* Consigne 1
D'après le billet sur le traité ACTA, à quelle date l'accord est-il devenu officiel et de pleine application ?
* Consigne 2
Poursuivez le billet sur le traité ACTA en reprenant juste après sa dernière phrase.
____ Extrait du texte
ACTA deux, scène un

Publié par Hamelin de Guettelet le jeudi 26 janvier 2012

Après Intercettazioni comma 29 en Italie (cf. mon message du 7 octobre 2011), après HADOPI (Haute Autorité pour la diffusion des œuvres et la protection des droits sur Internet) en France, après COICA (Combating Online Infringement and Counterfeits Act) et SOPA (Stop Online Piracy Act) et demain EPSA (E-PARASITE Act ou Enforcing and Protecting American Rights Against Sites Intent on Theft and Exploitation Act) aux États-Unis (cf. mon message du 18 janvier 2012), c'est maintenant la commission européenne qui vient de signer aujourd'hui dans le cadre de la WTO (OMC - organisation mondiale du commerce) le traité ACTA (Anti-Counterfeiting Trade Agreement) que le parlement européen devrait étudier en juin en vue d'une ratification par les pays membre.



L'acte final de l'Uruguay round, en 1994, officialisant la création de la WTO, officialisait de même le TRIPS (Agreement on Trade-Related Aspects of Intellectual Property Rights). Ce premier accord sur les aspects des droits de propriété intellectuelle était jugé insuffisant pour combattre la contrefaçon principalement industrielle et pharmaceutique qui se développe en Inde, au Brésil, en Russie ou en Chine, pays d'ailleurs tenus en dehors des négociations qui à la différence des négociation internationales, étaient secrètes. Commencées en 2006 à l'initiative des États-Unis et du Japon, des indiscrétions de Wikileaks en mai 2008 soulèvent quelques mobilisations demandant une transparence démocratique sans influence sur le déroulement des négociations sinon la publication d'un avant-projet en 2010. L'accord est devenu officiel et de pleine application le 1 octobre 2011 puisque plus de six pays l'on ratifié à cette date, Australie, Canada, Corée du Sud, États-Unis, Japon, Maroc, Nouvelle-Zélande et Singapour. L'Union Européenne se prépare à le signer aujourd'hui malgré l'opposition de certain comme la Pologne prévoyant une adoption par le Parlement européen en juin où une forte opposition au texte se met en place.
________
____ Données fournies
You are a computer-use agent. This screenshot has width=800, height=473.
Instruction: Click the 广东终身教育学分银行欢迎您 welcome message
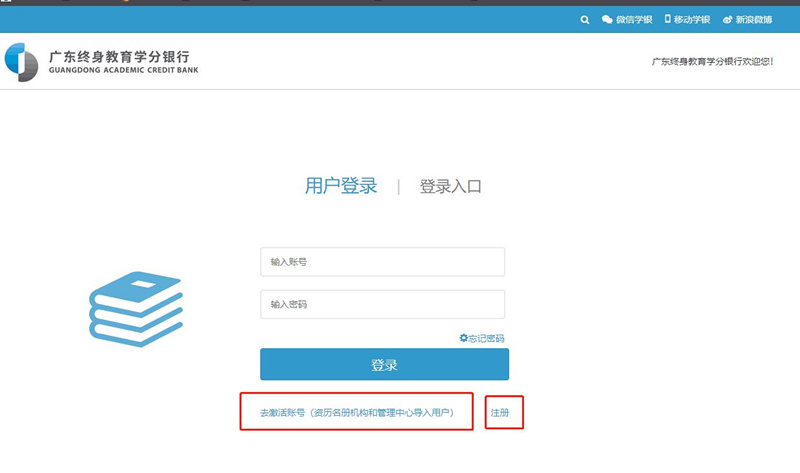[x=712, y=61]
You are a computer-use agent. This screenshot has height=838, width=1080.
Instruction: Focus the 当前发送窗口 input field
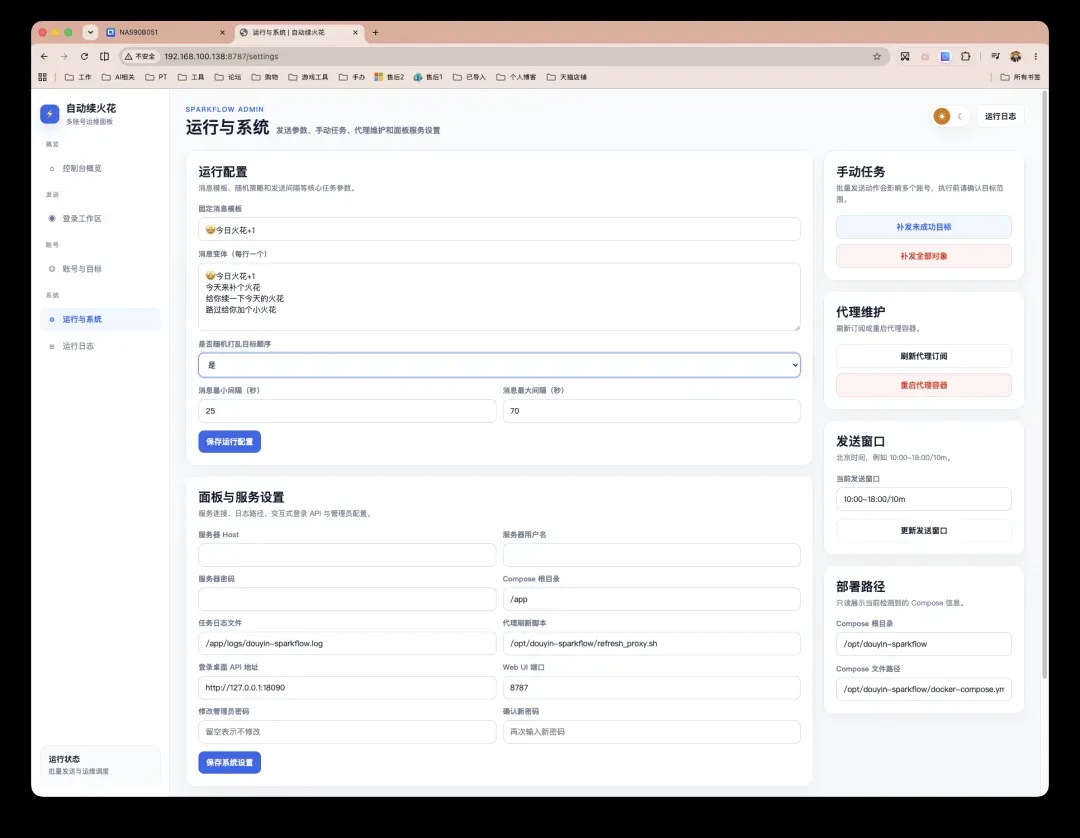924,499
________
* Réponse 1
Le 1 octobre 2011.

* Réponse 2
À l'origine prévu pour contourner les blocages à la WIPO (World Intellectual Property Organization - organisation mondiale de la propriété intellectuelle) du Brésil et de l'Inde suivis par nombre de pays dits émergents, ces négociations englobent rapidement tous les aspects du commerce international des contrefaçons et des produits sous copyright piratés principalement la contrefaçon industrielle et pharmaceutique. Cet accord prévoit, par exemple, le blocage transitaire dans des pays signataires de médicaments génériques produits hors brevet même ceux autorisés par l'organisation mondiale de la santé. Cet accord prévoit aussi, à l'image d'HADOPI, la création de dispositif de surveillance et de répressions graduées pour lutter contre la violation de copyright ou le contournement de protection DRM (Digital Rights Management - gestion des droits numériques) ou encore la suppression de métadonnées permettant l’identification d’une œuvre, en responsabilisant les intermédiaires techniques comme les FAI (fournisseurs d’accès à Internet).

Cet accord prévoit des procédures d'intervention ou d'évolution en totales oppositions avec les droits communément reconnus aux citoyens-utilisateurs. Si je peux comprendre et admettre que les débordements de certains utilisateurs d'Internet qui violent les droits de la propriété intellectuelle nécessite la mise en place de procédures répressives, il m'est par contre inadmissible que ces procédures violent elles aussi les droits et la liberté des utilisateurs-citoyens. On ne lutte pas contre une violation de droit par une autre violation de droit car dans ce cas c'est justifier la violation initiale et la porte ouverte à toutes les dérives. Cet accord ACTA s'est déjà suffisamment construit dans l'obscurité et la violation des droits des citoyens et même de certaines institutions démocratiques, comme l’ignorance dans laquelle a été tenu le Parlement européen lors de l'acte un, pour ne pas accepter des dérives supplémentaires dans l'acte deux d'ACTA.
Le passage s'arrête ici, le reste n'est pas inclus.